#### RECORDS FOR THIS EXERCISE
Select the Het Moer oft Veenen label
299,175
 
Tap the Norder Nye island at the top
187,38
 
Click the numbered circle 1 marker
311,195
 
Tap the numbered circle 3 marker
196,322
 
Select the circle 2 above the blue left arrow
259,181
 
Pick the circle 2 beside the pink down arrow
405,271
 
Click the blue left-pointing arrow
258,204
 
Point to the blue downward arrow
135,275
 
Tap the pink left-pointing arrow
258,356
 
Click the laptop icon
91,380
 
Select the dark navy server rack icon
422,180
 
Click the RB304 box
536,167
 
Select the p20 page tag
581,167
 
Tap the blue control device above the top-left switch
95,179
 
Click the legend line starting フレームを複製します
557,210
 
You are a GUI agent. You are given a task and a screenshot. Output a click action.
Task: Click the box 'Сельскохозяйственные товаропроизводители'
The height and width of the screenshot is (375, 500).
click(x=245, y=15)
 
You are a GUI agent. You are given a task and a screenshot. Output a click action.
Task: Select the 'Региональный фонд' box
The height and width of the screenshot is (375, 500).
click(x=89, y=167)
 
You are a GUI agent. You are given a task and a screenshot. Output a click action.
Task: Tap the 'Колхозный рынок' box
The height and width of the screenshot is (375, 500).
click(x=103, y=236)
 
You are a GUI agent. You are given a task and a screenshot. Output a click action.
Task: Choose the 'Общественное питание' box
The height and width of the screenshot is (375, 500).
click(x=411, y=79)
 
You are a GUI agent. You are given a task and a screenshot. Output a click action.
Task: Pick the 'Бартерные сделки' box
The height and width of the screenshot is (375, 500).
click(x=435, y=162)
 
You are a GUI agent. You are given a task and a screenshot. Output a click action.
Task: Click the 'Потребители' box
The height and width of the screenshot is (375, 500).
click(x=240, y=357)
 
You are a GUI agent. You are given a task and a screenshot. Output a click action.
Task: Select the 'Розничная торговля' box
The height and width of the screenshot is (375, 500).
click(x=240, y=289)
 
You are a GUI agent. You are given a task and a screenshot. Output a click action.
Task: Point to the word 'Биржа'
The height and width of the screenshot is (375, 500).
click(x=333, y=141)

#### STATED TASK
Rewrite the items starting at the line containing "Tap the pink left-pointing arrow" and ending at the line containing "click(x=245, y=15)", both lines included, as a JSON list of strings with one string per line and blank lines omitted.

#### ANSWER TO THIS EXERCISE
[
  "Tap the pink left-pointing arrow",
  "258,356",
  "Click the laptop icon",
  "91,380",
  "Select the dark navy server rack icon",
  "422,180",
  "Click the RB304 box",
  "536,167",
  "Select the p20 page tag",
  "581,167",
  "Tap the blue control device above the top-left switch",
  "95,179",
  "Click the legend line starting フレームを複製します",
  "557,210",
  "You are a GUI agent. You are given a task and a screenshot. Output a click action.",
  "Task: Click the box 'Сельскохозяйственные товаропроизводители'",
  "The height and width of the screenshot is (375, 500).",
  "click(x=245, y=15)"
]